====== PROVIDED DATA ======

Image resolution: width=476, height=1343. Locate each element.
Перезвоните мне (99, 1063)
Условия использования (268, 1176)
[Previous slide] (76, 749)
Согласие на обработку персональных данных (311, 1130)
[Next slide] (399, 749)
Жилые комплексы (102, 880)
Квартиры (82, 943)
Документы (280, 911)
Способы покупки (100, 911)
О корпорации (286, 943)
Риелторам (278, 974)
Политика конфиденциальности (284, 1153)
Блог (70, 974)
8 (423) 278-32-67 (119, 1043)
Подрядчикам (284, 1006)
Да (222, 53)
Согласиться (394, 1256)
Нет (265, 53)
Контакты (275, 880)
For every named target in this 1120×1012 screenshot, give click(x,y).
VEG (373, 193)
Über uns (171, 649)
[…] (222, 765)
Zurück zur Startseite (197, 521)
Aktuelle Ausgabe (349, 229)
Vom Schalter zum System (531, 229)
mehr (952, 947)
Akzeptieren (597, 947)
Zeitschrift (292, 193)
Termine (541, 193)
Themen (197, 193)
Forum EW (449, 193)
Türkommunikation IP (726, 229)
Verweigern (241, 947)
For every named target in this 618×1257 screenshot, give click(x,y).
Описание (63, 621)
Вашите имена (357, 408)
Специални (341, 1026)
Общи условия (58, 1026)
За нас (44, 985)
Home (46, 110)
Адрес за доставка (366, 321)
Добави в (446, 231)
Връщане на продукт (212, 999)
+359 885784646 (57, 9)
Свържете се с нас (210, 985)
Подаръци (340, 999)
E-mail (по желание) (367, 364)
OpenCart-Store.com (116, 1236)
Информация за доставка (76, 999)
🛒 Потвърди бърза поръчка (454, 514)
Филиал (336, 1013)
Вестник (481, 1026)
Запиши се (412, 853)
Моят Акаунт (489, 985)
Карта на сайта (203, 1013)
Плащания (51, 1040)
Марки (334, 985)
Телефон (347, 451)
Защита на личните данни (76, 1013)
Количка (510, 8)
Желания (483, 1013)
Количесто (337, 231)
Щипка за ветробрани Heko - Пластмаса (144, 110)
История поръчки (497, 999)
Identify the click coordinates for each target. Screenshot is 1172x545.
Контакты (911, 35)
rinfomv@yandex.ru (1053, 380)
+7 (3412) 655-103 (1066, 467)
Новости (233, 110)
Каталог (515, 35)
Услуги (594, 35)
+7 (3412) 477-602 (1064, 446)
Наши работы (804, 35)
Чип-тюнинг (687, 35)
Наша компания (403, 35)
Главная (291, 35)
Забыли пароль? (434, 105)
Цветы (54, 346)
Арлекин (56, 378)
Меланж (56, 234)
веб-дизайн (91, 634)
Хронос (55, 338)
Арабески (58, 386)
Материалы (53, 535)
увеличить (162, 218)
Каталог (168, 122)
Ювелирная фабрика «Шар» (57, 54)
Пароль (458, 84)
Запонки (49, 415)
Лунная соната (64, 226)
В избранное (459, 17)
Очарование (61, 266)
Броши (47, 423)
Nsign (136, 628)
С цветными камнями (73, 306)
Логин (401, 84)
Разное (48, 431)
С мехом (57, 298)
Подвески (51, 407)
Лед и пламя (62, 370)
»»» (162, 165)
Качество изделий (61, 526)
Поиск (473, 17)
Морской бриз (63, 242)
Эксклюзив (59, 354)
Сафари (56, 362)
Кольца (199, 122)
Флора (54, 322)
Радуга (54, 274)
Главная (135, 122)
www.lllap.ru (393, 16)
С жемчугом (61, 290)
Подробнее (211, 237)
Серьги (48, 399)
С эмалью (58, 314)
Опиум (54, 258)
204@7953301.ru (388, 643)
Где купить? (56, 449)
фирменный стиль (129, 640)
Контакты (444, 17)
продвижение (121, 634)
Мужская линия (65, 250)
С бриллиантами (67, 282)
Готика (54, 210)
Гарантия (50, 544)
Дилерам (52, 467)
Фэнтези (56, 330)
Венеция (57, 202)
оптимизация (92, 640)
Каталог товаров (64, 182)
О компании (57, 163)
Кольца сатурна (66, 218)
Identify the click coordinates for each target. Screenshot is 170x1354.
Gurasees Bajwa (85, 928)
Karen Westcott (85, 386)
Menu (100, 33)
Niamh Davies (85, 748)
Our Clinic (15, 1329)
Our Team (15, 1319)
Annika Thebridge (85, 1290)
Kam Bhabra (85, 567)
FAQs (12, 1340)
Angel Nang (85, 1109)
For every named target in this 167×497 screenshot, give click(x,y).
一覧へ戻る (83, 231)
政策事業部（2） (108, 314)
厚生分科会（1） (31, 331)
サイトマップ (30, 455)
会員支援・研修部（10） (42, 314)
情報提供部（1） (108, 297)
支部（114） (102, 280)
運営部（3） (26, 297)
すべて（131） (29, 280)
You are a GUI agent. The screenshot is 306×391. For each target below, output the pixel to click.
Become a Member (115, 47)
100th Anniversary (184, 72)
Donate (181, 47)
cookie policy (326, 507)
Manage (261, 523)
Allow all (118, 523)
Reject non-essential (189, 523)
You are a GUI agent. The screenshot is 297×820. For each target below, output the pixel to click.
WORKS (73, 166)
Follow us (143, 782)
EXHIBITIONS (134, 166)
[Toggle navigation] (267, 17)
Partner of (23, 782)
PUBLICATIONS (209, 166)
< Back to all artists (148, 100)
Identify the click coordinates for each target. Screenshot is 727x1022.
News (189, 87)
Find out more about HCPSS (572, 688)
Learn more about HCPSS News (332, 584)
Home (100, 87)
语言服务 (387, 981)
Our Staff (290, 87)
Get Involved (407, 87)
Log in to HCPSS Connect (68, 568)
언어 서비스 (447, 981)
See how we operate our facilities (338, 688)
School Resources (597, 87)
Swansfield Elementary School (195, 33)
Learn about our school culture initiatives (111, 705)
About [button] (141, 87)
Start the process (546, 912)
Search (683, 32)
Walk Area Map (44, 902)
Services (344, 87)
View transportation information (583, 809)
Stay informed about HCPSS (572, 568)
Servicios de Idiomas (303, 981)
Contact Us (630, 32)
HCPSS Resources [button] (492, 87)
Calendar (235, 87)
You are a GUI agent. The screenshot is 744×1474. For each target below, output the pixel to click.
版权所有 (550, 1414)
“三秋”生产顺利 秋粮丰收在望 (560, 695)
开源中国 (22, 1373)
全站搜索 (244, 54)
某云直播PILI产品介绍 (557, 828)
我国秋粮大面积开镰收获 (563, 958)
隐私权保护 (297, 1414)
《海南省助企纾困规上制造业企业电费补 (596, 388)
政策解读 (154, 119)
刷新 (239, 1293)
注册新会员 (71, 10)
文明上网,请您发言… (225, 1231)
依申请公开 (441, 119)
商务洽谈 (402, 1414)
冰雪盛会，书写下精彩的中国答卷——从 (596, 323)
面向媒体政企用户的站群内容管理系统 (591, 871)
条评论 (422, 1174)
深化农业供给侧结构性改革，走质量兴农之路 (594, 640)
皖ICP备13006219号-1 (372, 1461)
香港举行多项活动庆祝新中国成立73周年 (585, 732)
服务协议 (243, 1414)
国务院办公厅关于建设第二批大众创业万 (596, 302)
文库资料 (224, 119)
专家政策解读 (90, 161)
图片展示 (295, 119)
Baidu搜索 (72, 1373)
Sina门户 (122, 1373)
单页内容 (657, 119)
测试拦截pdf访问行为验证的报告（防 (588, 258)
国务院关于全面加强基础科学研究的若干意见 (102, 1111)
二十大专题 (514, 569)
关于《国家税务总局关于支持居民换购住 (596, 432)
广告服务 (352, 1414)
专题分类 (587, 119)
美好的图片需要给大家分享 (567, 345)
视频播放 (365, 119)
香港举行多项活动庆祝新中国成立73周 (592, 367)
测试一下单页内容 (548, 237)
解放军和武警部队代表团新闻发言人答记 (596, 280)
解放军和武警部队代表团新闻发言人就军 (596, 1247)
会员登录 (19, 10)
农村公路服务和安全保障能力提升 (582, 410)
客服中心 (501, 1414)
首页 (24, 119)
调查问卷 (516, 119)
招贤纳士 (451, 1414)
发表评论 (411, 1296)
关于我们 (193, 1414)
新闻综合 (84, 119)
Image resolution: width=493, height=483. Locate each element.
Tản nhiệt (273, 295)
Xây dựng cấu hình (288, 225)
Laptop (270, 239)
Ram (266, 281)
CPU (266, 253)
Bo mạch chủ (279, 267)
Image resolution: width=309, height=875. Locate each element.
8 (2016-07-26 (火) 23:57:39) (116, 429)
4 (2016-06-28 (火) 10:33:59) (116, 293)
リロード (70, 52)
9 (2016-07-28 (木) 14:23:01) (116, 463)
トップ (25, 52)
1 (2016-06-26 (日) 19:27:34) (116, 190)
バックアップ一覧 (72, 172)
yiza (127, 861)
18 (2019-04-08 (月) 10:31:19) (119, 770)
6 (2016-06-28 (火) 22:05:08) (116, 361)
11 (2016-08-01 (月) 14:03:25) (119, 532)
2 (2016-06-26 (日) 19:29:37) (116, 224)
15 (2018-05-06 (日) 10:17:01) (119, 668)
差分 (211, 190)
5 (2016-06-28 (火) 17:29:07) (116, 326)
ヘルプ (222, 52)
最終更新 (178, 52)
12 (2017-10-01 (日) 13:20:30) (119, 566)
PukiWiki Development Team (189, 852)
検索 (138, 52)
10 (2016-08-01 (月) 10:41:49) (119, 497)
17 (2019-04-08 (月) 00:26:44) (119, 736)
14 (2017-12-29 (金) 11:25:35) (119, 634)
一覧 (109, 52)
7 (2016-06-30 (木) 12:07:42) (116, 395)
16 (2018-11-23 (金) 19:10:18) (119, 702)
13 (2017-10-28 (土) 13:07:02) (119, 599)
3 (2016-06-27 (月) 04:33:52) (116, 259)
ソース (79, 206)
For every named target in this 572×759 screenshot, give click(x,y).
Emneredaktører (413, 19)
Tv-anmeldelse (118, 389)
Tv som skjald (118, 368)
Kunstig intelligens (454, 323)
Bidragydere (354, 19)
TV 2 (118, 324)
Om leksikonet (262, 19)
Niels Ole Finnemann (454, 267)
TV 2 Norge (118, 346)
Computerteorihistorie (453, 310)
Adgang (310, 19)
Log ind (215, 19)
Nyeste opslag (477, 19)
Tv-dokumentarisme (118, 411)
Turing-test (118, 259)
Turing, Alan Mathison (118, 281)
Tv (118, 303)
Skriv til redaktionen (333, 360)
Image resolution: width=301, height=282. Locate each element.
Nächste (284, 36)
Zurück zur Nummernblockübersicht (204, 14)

======

TASK. Copy every line from the start of the records through the line containing "885784646 (57, 9)", and increase each coordinate in the answers by 90. Leave the lines without answers unchanged.

RESPONSE TO THE TASK.
Image resolution: width=476, height=1343. Locate each element.
Перезвоните мне (189, 1153)
Условия использования (358, 1266)
[Previous slide] (166, 839)
Согласие на обработку персональных данных (401, 1220)
[Next slide] (489, 839)
Жилые комплексы (192, 970)
Квартиры (172, 1033)
Документы (370, 1001)
Способы покупки (190, 1001)
О корпорации (376, 1033)
Риелторам (368, 1064)
Политика конфиденциальности (374, 1243)
Блог (160, 1064)
8 (423) 278-32-67 (209, 1133)
Подрядчикам (374, 1096)
Да (312, 143)
Согласиться (484, 1346)
Нет (355, 143)
Контакты (365, 970)
For every named target in this 1120×1012 screenshot, give click(x,y).
VEG (463, 283)
Über uns (261, 739)
[…] (312, 855)
Zurück zur Startseite (287, 611)
Aktuelle Ausgabe (439, 319)
Vom Schalter zum System (621, 319)
mehr (1042, 1037)
Akzeptieren (687, 1037)
Zeitschrift (382, 283)
Termine (631, 283)
Themen (287, 283)
Forum EW (539, 283)
Türkommunikation IP (816, 319)
Verweigern (331, 1037)
For every named target in this 618×1257 screenshot, give click(x,y).
Описание (153, 711)
Вашите имена (447, 498)
Специални (431, 1116)
Общи условия (148, 1116)
За нас (134, 1075)
Home (136, 200)
Адрес за доставка (456, 411)
Добави в (536, 321)
Връщане на продукт (302, 1089)
+359 885784646 (147, 99)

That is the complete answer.